• _任务要求_:
在下文关于《聊斋志异》与《晋书》的文章中，找到从“摘要:魏晋风流或称魏晋风度,每为后世读书”起、到“晋书》材料来源问题密切相关。”止的这一段，一字不改地照抄下来。

• _阅读材料_:
您好, 访客   登录/注册

《聊斋志异》与《晋书》

来源:用户上传      作者:

  摘要:魏晋风流或称魏晋风度,每为后世读书人所心向往之。蒲松龄创作《聊斋志异》转益多师,对魏晋风流也情有独钟,除向《世说新语》多所借鉴以外,《晋书》也是《聊斋志异》多方取资的对象,无论模拟《晋书》句式或情境,还是化用《晋书》典故、袭用《晋书》语词,其借鉴《晋书》皆不无独到之处,体现了蒲松龄小说创作泛滥百氏、广采博收的积极态度。有目的地找出《聊斋志异》文字与《晋史》相关词语典故的有机联系,爬梳剔抉,略加整理,对于今人探讨蒲松龄小说创作方法与构思过程皆大有助益。
  关键词:聊斋志异;晋书;情境;修辞;借鉴
  中图分类号:I207.419    文献标识码:A
   作为官修史书的《晋书》一百三十卷,由唐初房玄龄(房乔)等二十人左右集体修撰而成,其时距离东晋覆亡已有二百馀年。《四库全书总目》著录《晋书》不无讥评:“其所载者大抵弘奖风流,以资谈柄。取刘义庆《世说新语》与刘孝标所注一一互勘,几于全部收入。是直稗官之体,安得目曰史传乎?” [1]405所谓“全部收入”《世说新语》,未免过甚其词,然而在保存相关史料方面,《晋书》自有其优长之处,不能一叶障目,不见泰山。蒲松龄对于魏晋风流在精神上心向往之,《世说新语》与《晋书》都是他时常翻阅的典籍,这在《聊斋志异》中有迹可寻。关于前者,笔者已写有《〈聊斋志异〉借鉴〈世说新语〉四题》;关于后者,正是本文所要探讨的论题。
  一、取资《世说》抑或《晋书》与句式情境借鉴
   在用典与语词方面,《聊斋志异》究竟取资《世说新语》抑或《晋书》,有些易于辨识,有些则难分彼此,这与《晋书》材料来源问题密切相关。

• _记录条目_:
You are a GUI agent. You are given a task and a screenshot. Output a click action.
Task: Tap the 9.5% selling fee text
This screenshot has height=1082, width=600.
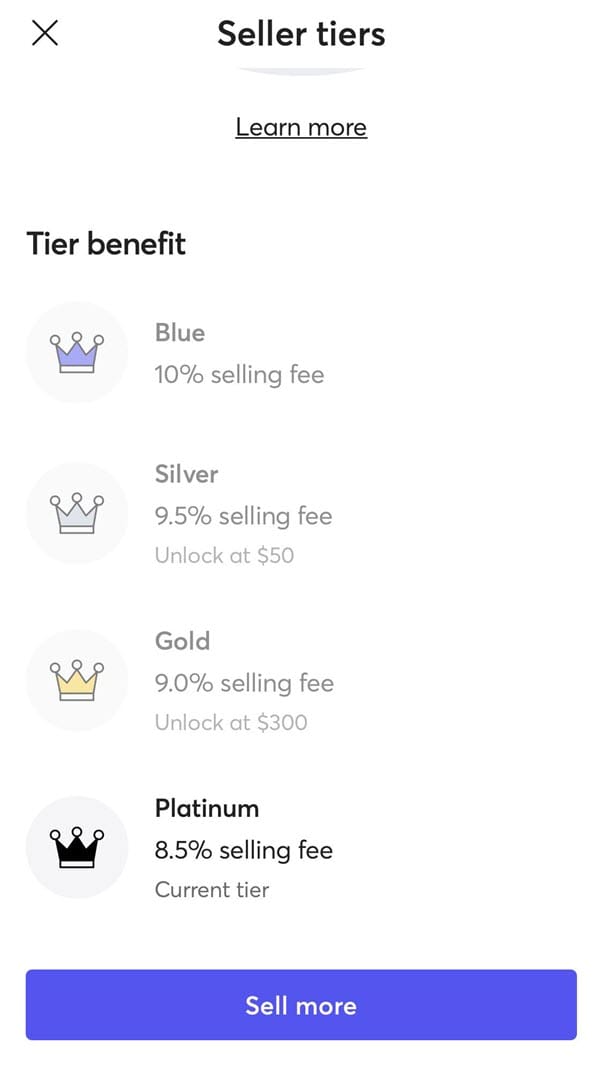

==

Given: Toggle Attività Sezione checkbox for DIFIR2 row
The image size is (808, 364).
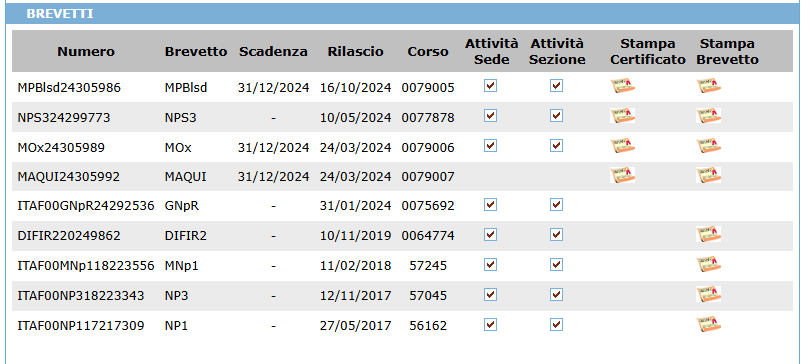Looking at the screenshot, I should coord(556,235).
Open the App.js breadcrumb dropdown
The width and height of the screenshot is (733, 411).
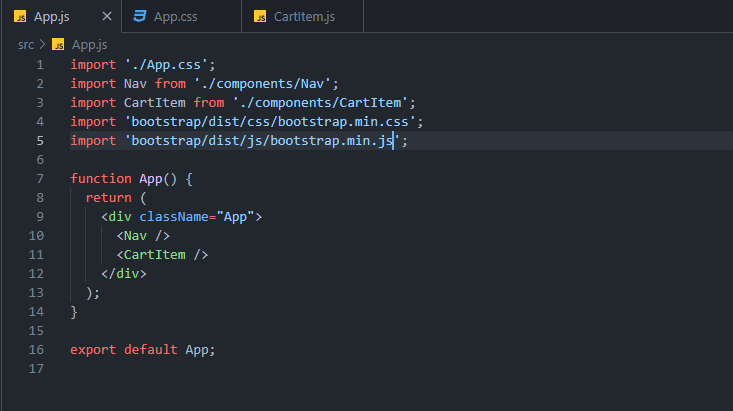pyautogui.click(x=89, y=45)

• _书面解答_:
摘要:魏晋风流或称魏晋风度,每为后世读书人所心向往之。蒲松龄创作《聊斋志异》转益多师,对魏晋风流也情有独钟,除向《世说新语》多所借鉴以外,《晋书》也是《聊斋志异》多方取资的对象,无论模拟《晋书》句式或情境,还是化用《晋书》典故、袭用《晋书》语词,其借鉴《晋书》皆不无独到之处,体现了蒲松龄小说创作泛滥百氏、广采博收的积极态度。有目的地找出《聊斋志异》文字与《晋史》相关词语典故的有机联系,爬梳剔抉,略加整理,对于今人探讨蒲松龄小说创作方法与构思过程皆大有助益。
  关键词:聊斋志异;晋书;情境;修辞;借鉴
  中图分类号:I207.419    文献标识码:A
   作为官修史书的《晋书》一百三十卷,由唐初房玄龄(房乔)等二十人左右集体修撰而成,其时距离东晋覆亡已有二百馀年。《四库全书总目》著录《晋书》不无讥评:“其所载者大抵弘奖风流,以资谈柄。取刘义庆《世说新语》与刘孝标所注一一互勘,几于全部收入。是直稗官之体,安得目曰史传乎?” [1]405所谓“全部收入”《世说新语》,未免过甚其词,然而在保存相关史料方面,《晋书》自有其优长之处,不能一叶障目,不见泰山。蒲松龄对于魏晋风流在精神上心向往之,《世说新语》与《晋书》都是他时常翻阅的典籍,这在《聊斋志异》中有迹可寻。关于前者,笔者已写有《〈聊斋志异〉借鉴〈世说新语〉四题》;关于后者,正是本文所要探讨的论题。
  一、取资《世说》抑或《晋书》与句式情境借鉴
   在用典与语词方面,《聊斋志异》究竟取资《世说新语》抑或《晋书》,有些易于辨识,有些则难分彼此,这与《晋书》材料来源问题密切相关。